The government has placed a restriction on the tax credit dictating that the new roof must be installed at the principal residence of the tax payer between January 1, 2009, and December 31, 2010. Principal residence is defined as a home owned by the party filing for the credit and used as his principal place of residence. Principal residences can include houses, houseboats, mobile homes, cooperative apartments, condominiums, or manufactured homes.

==Tax Credit Amount==
The federal roofing tax credit for energy efficiency is dependent on the cost of the materials used in the renovation.

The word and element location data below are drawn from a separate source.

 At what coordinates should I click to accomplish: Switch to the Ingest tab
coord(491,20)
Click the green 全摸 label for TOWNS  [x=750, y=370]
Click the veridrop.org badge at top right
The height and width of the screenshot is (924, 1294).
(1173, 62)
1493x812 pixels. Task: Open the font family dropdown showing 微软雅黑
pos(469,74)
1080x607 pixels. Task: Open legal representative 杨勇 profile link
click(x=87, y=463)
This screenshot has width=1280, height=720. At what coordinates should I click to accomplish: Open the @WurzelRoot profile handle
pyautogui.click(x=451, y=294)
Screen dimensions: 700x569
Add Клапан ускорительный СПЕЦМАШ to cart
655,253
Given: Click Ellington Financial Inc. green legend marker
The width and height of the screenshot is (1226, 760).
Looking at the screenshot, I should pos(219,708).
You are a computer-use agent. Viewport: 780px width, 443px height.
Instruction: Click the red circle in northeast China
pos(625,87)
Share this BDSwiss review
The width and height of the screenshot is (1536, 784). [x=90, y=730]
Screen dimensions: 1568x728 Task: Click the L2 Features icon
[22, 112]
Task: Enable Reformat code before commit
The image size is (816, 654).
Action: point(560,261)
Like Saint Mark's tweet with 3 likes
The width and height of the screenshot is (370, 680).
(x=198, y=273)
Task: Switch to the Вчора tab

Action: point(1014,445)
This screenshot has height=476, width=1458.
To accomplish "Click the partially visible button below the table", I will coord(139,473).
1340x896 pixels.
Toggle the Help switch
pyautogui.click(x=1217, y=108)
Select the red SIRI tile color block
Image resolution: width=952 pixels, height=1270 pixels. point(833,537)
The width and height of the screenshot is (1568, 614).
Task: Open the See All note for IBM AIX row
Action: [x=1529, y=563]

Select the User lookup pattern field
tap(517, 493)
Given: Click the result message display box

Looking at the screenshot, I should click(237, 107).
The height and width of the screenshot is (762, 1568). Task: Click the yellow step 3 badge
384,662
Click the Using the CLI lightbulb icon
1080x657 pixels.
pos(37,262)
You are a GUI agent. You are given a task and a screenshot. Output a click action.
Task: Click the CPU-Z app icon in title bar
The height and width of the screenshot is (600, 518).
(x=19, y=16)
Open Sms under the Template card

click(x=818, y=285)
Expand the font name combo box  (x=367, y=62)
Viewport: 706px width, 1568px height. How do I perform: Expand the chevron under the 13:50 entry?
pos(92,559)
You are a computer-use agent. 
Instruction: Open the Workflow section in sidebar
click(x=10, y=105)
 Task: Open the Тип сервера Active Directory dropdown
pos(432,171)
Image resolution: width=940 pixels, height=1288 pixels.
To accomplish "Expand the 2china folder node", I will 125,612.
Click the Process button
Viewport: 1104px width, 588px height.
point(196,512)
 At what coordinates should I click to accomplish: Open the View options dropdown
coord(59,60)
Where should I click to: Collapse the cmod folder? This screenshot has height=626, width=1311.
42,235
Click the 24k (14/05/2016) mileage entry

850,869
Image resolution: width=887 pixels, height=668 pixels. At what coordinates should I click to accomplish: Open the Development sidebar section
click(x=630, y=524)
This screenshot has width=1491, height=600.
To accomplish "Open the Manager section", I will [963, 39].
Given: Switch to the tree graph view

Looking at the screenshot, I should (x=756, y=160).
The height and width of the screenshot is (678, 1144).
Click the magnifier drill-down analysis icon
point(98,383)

A consumer could only receive a tax credit of up to 30% of the material cost, up to a maximum of $1,500. This credit is for funds spent on the energy-star approved materials, not on installation or labor cost. For example, if the roofing materials cost $5,000 and the labor expense was $5,000, resulting in a total cost of $10,000, a tax filer would still only receive the maximum tax credit of $1,500.

==Energy Star==
It is an advisable idea to utilize materials that will reduce the heat of a homeowner's residence to reduce their energy consumption and their impact on the environment. However, not all consumers will derive the same benefit from the use of a reflective heat-reducing roofs in reducing energy consumption.

Reflective heat reduction roofing or a cool roof is most beneficial in hot sunny climates. If a home's roof is partially or completely shaded, the homeowner may not benefit as much as someone with in direct sunlight. However even if a homeowner's roof is shaded, they will still receive the tax credit, receive benefit of heat reduction roofing, and enjoy a high-quality environmentally friendly roof.